Performance is an ever-moving target. To evaluate your employee training based on their most recent performance (even the impression made over a period of multiple months), simply does not provide an accurate picture of their overall value. In order to avoid any unfair bias and to get a more accurate perspective of their performance, you must establish baselines, define best practices, and identify improvement opportunities throughout the year, in writing, to gain the most benefits possible from the process.
Here are just a few of those benefits, to help illustrate the value of benchmarking:
1. Gain an Independent Perspective of Performance
Depending on the reviewer, performance is a naturally subjective thing to evaluate. By laying down clear and quantifiable benchmarks against which future performance can be measured, you will be much better able to identify areas which need improvement. This holds true for one employee measuring their progress over time, and the performance of multiple employees against a baseline.
2. Identify Specific Areas of Opportunity
Benchmarking is a worthwhile exercise because it helps to clearly identify the areas where improvement can take place. If you don’t have periodic benchmarks by which to measure performance, it is difficult to see what can (or needs to) be improved in the long run.
3. Prioritize Improvement Opportunities
Similarly, benchmarking helps in prioritizing those improvement opportunities because it becomes clear what areas are most in need of attention over an extended period of time. Understand that benchmarking is about seeing the big picture, and providing reliable data to draw from in the future.
4. Validate Assumptions
Too often, managers and businesses at large make decisions about performance with little to no solid data to back up those assumptions. Performance is often tied directly to profit, with little insight into the effectiveness or
strategy behind the performance decisions of an employee or team. Benchmarking provides the data that businesses need to support their decisions, which can be extremely valuable in the case of litigation or contention.
5. Set Expectations
Benchmarking, in part, is about communicating and documenting
performance levels at any given time. Employees and managers should be able to look back at past performance benchmarks and actively track their performance improvement as outlined by an improvement plan, should they need to. That conversation between employee and manager created by the benchmark process enables the two parties to set clear expectations for the future.

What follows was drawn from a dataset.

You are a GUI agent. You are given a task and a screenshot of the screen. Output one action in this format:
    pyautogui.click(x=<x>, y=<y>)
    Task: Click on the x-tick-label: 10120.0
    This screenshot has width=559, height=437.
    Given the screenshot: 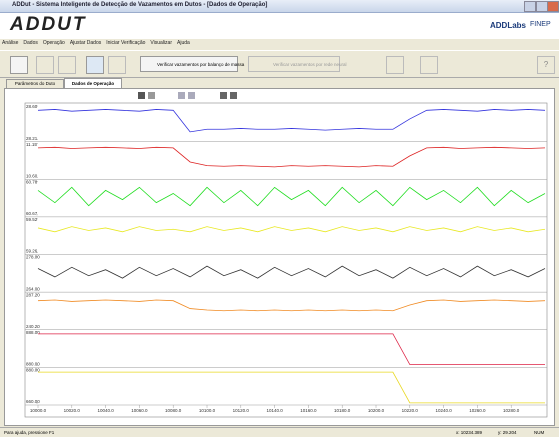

6. Monitor Performance and Manage Change
Benchmarking, more than any other process, allows businesses to take an active role in the progress of their company as a whole. The effort to better communicate opportunities and expectations, across all levels, fosters support and often enthusiasm to do better than previous or external benchmarks. It empowers employees to grow within their role, and it provides companies with the data they need to manage change effectively.